BAKER BILL TARGETS CONVICTS
Protects work-release employers from claims
Gov. Charlie Baker is readying a bill that would bar former prison inmates from claiming unemployment checks after their work-release jobs end, closing a loophole his administration says was exposed when it lost a court case last summer.
The measure is part of wide-ranging legislation the Baker administration is slated to file today targeting the state’s unemployment insurance law. It also includes adding military spouses to those who could seek unemployment benefits, one of several changes Baker is pitching as an effort to “modernize” the system.
Changing the language on excons is one of the bill’s main goals. It would exclude inmates who participate in a work-release program while they are still incarcerated from making unemployment claims once they’re released on the argument they lost their jobs.
The change was driven by a Boston Municipal Court case involving Alvin Dawson, an inmate at the minimum security Pondville Correctional Center in Norfolk who had a warehouse job through the Department of Corrections work-release program.
When Dawson was released in December 2012, he asked the company if he could continue working as a regular employee, but was told it didn’t allow inmates to stay on after their release. He applied for, and for months received, unemployment benefits, before the department revoked it on the argument that his work-release employment was exempt.
A Boston district court judge later reversed the decision, and in the August ruling, recommended specific changes to the law’s wording that lawmakers could make if they want to “exclude positions like” Dawson’s.
Baker aides say the administration’s bill follows similar efforts in other states, including New Jersey and Vermont, and is aimed at protecting businesses who participate in the work-release program from taking on additional unemployment claims.

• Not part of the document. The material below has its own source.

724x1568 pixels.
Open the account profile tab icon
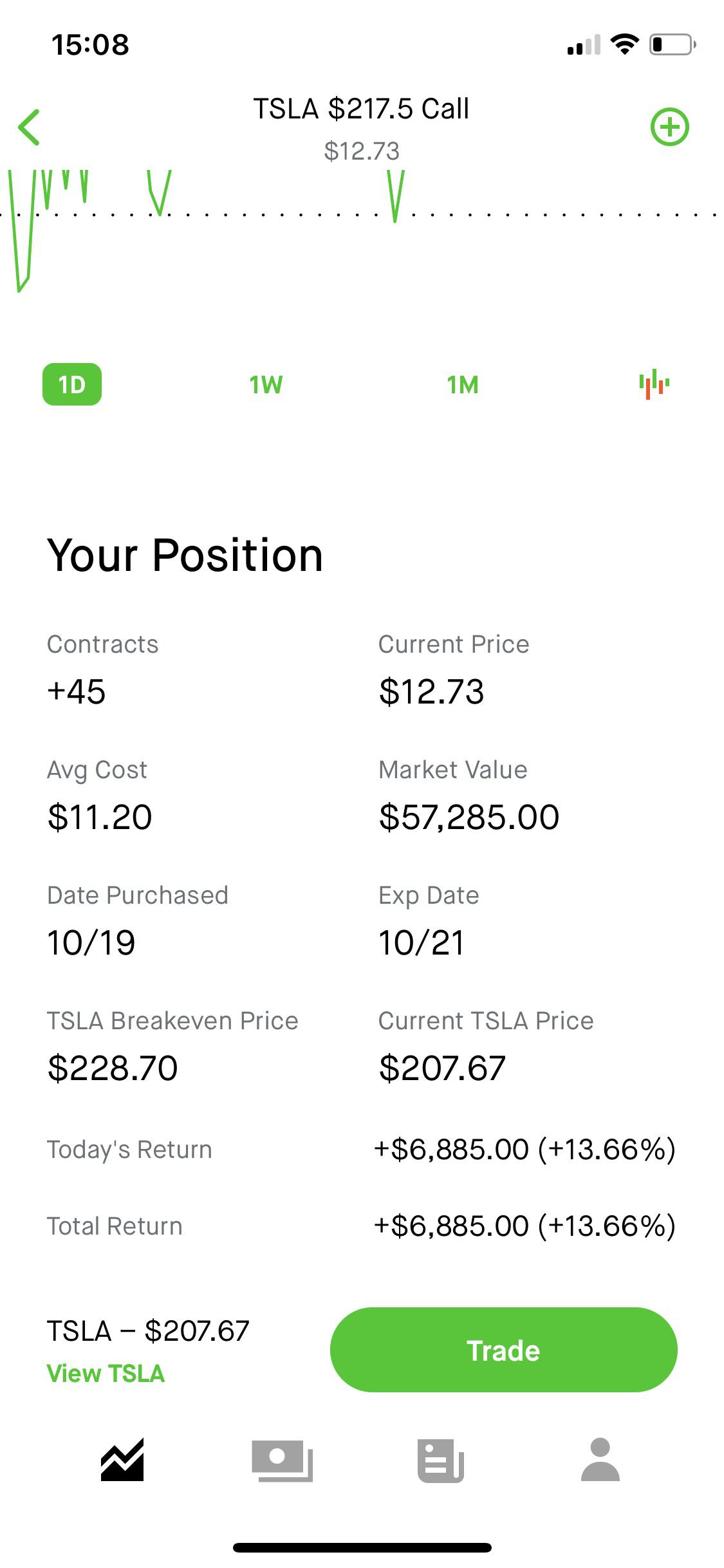click(x=600, y=1460)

“We want to continue to support these individuals, and we want to remove a barrier for businesses,” said Ronald Walker, the state’s secretary for Labor and Workforce Development. “We want to reduce recidivism. We also need the business community involved. This language will ensure that businesses don’t run into this issue.”
The bill also seeks to extend benefits to spouses of active-duty military. Administration officials say the legislation would change an amendment passed in 2003 and address situations in which spouses are forced to leave a job because the family is being relocated by the military.
“They don’t have an option (of not moving),” Walker said of active military. “If they don’t go, they’re court martialed. When we looked at it, we said this is one where we should address it. Spouses should have the right to collect.”
Baker is also seeking to tweak how quickly state officials can claw back fraudulent benefits. Currently, the state is capped at reclaiming just 25 percent of a person’s monthly checks if officials determine they’ve illegally gotten cash in the past, such as by lying on their application.
Under the bill, the state could instead recoup up to 100 percent of a person’s checks until the entire amount that was fraudulently collected is recovered. The change, officials say, would help the state to get the money back faster.